Which isn’t to say that the dangers are all internal. The word “self” has a prominent place in Citizen, as it should in a work concerning identity and society. At one point a friend argues to Rankine that Americans battle between a “historical self” and a “self-self.” By this she means that you “mostly interact as friends with mutual interest and, for the most part, compatible personalities; however, sometimes your historical selves, her white self and your black self, or your white self and her black self, arrive with the full force of your American positioning.”

Bringing this play to Charleston gives the quote even more of a charge. Those nine doomed churchgoers thought they were welcoming into their Bible study a young man with mutual interests. Yet even after sitting with them for an hour, Dylann Roof still couldn’t see them as innocent people. In that moment they were merely their historical selves, and so was he. Walter Scott was the man Officer Mark Slager pulled over in North Charleston on April 4, 2015, but it was Walter’s historical self that Slager saw running away. That the gun was drawn “with the full force” of both their American positions is undeniable.

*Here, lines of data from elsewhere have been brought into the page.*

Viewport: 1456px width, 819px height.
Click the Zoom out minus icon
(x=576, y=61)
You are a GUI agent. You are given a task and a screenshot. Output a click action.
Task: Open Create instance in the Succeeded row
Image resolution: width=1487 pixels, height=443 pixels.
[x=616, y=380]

“I wanted to produce a play that acknowledged that the state of race relations in this country is really shitty,” Graci says. “We are a nation in crisis, and our communities are infected with both macro and micro aggressions against persons of color, and until we make a conscious decision to acknowledge the reality of this, we will not engage in meaningful dialogue, we will not change the status quo. We will remain a fractured society eating itself alive from the inside.”

In Graci’s discussions with Sachs about the production in L.A., he remarked about how long the audience lingered after the show talking about it. Graci has employed a moderator (whom she considers almost a seventh cast member) to provide a platform for discussion after every performance, and, perhaps, to fan the flames of dialogue that the play excites.

“Rankine writes ‘You can’t drive yourself sane,'” Vandervoort-Cobb says, “but you can fight to make it happen. We want folks to join us in the fight, in the struggle, to be a part of the conversation and, perhaps, then, a part of the solution.”